**Text passage:**
=== Begin Enclosure ===

That's it - you've decided to adopt a bird! So that your newcomer feels comfortable and that adaptation is smooth, here are some useful tips to consider!
Adopting a bird
First things first, try not to get your hopes up too much that your bird will play with you immediately. Or be easily trained. Remember that they have just changed environments and may be afraid of what is going on. They also don't know you yet so don't forget to give them time. This will require you to be patient.
Building the relationship
During the first few days, your new bird will observe you as you will them. Every interaction counts so take it slowly and gently as they become familiar with your voice and presence.
Our best bit of advice during the first week? Don't leave them alone too much otherwise they may learn to ignore you in return as they adapt to not having you there. Instead, be around as much as you can, be reassuring in your voice and tone, and talk to them regularly and softly. Also try to avoid sudden movements, loud noises or nearby commotion.

=== End Enclosure ===

**Given data:**
=== Begin Enclosure ===

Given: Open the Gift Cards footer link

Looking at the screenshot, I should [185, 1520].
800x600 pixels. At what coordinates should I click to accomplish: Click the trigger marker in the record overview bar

=== End Enclosure ===

**Apply what you read:**
A. Print the bird adoption tips word for word, the stretch from "Building the relationship" through "or nearby commotion.".
B. List everything the bird adoption tips tell the reader to try to avoid during the first week.

**Responses in order:**
A.
Building the relationship
During the first few days, your new bird will observe you as you will them. Every interaction counts so take it slowly and gently as they become familiar with your voice and presence.
Our best bit of advice during the first week? Don't leave them alone too much otherwise they may learn to ignore you in return as they adapt to not having you there. Instead, be around as much as you can, be reassuring in your voice and tone, and talk to them regularly and softly. Also try to avoid sudden movements, loud noises or nearby commotion.

B.
- Sudden movements
- Loud noises
- Nearby commotion